→ **PAGE**:
============================================================

May 05, 2014

How to Make Homemade Dandelion Wine

Freshly made it's DARK and cloudy. It clears up as it ages!

Homemade Dandelion Wine

1-2 quarts yellow dandelion blossoms, well rinsed
1/2 gallon boiling water
1 (.25 ounce) package active dry yeast (wine yeast is great, but I used regular yeast for all my batches)
4 - 6 cups white sugar (how sweet/dry do you want it)
2 oranges, sliced
1/2 a lemon, sliced
1/4 t ginger - optional
*I used 1/4 c lemon juice along with 1 t dried orange rind and a heaping scoop of frozen orange juice concentrate as I did not have fresh oranges or lemons on hand.

Clean the green sepals (tiny leaves) from the yellow blossoms as much as possible and only use the yellow portion for a sweeter wine.  The green can make it more bitter.

Place dandelion blossoms in a crock and pour the boiling water over.  Allow to steep, covered, for 2 days. Strain the water from the flowers.  Discard the blossoms.

Place the water into a pot on the stove and stir in the sugar, orange slices, and lemon slices; bring it back to a boil for 10 minutes. Remove.

(At this point I put the yeast into a cup with 1/4 c warm water and 1 t sugar.  I let it set while the dandelion mixture cools.  It grows and foams in minutes so if it started to overflow the cup before my dandelion mixture was cooled enough, I scraped the top off with a butter knife.)  Most people simply add the dry yeast to the liquid but I wanted to start my yeast first.  

After the dandelion mixture has cooled to roughly 90 F add the yeast and pour into your fermentation container or jug.  Add the air lock, or in my case, a balloon with a couple holes poked into it. Let the wine ferment in a cool area until the bubbles stop, which can be 2 weeks or it can be a month.   During this time it's good to siphon the wine off of the lees (dead yeast on the bottom of your container), and strain through cheesecloth or filters.  After the fermentation stops completely, you can bottle it.  Store for 6 months before using.  A year even better, although your wine would be drinkable at any point, it tastes better and clears a little more the longer it sets.

I strained it 3 times before I bottled.  I managed to spill some when my funnel
slipped and I 'lost' some of my wine on the counter.  I got 4 bottles of wine
from this recipe.

============================================================

→ **DATASET EXTRACT**:
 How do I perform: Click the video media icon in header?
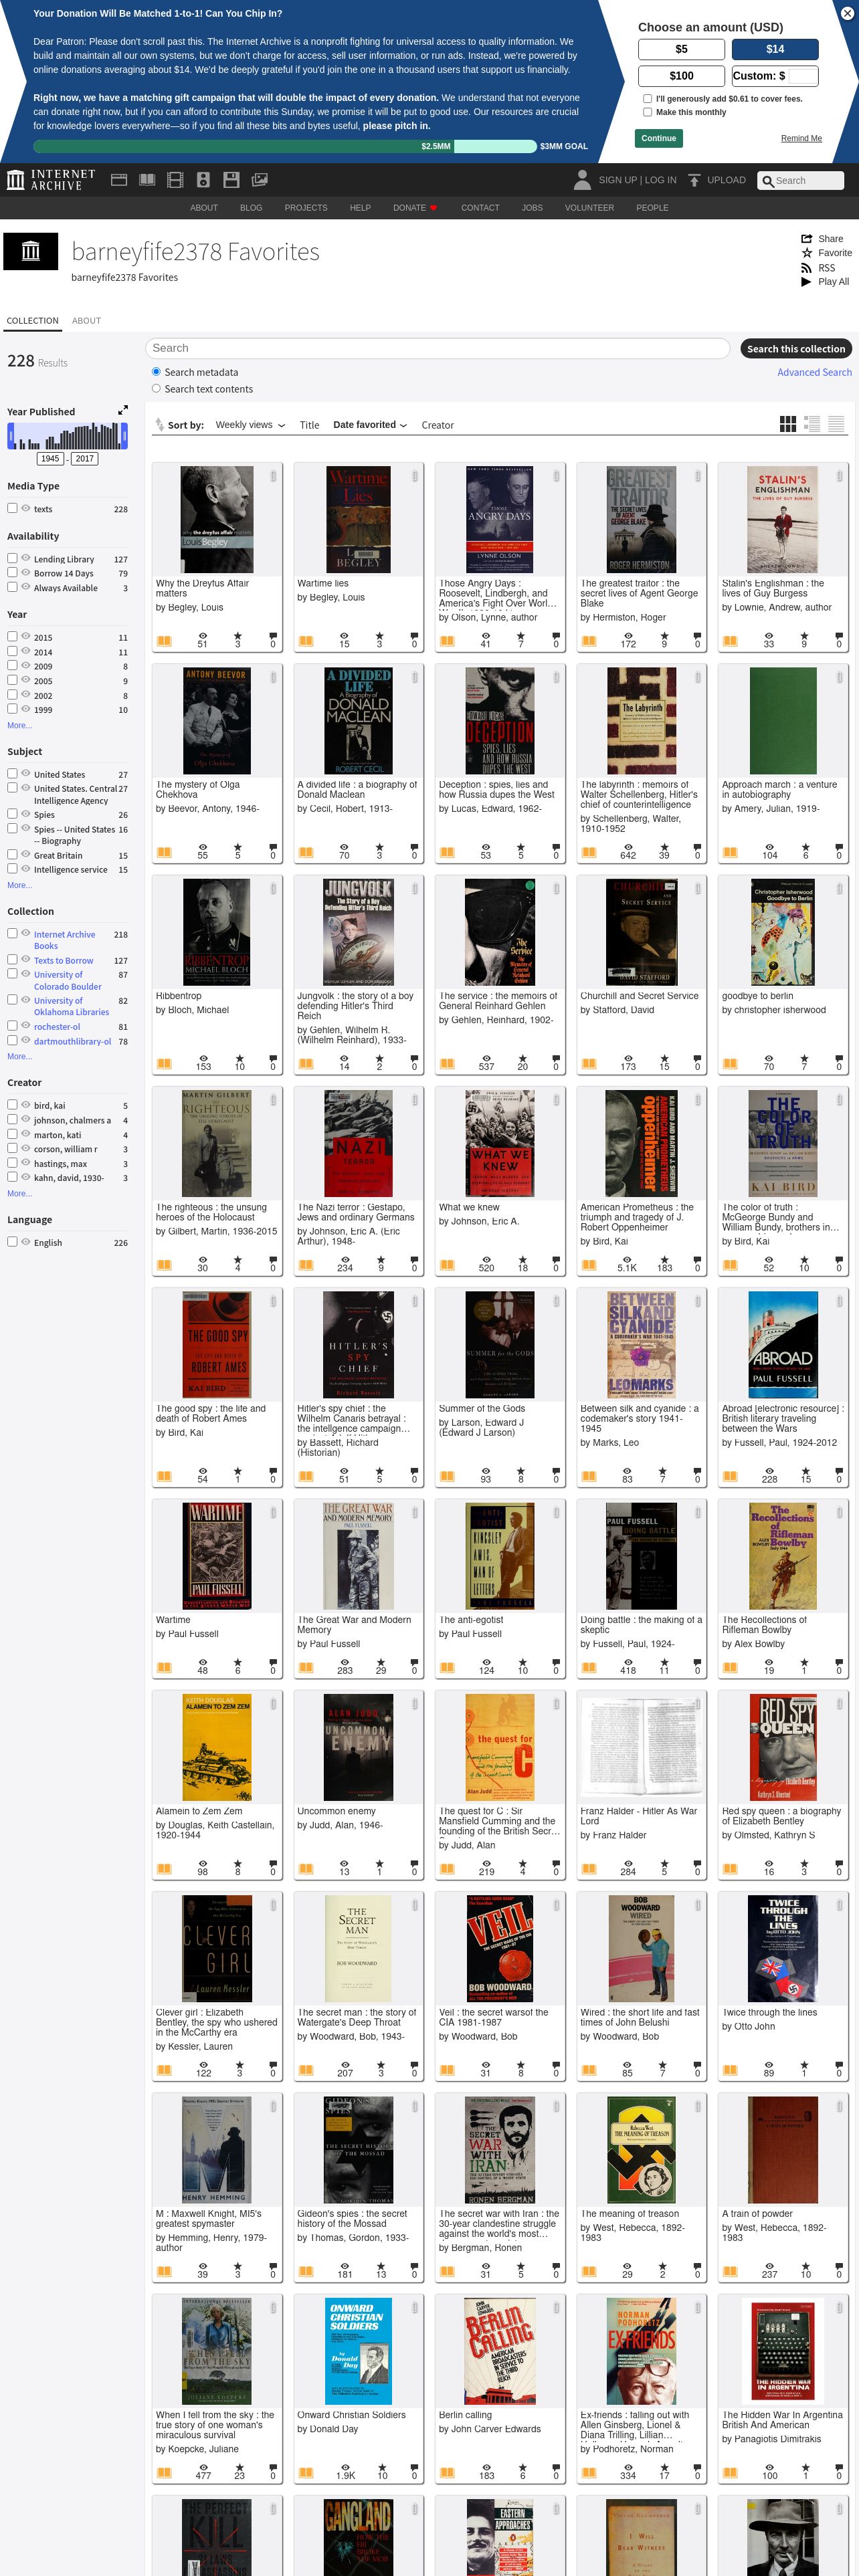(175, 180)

============================================================

In the dandelion wine recipe, how long are the blossoms left to steep in the boiling water? The material was drawn from a separate source.

They steep, covered, for 2 days.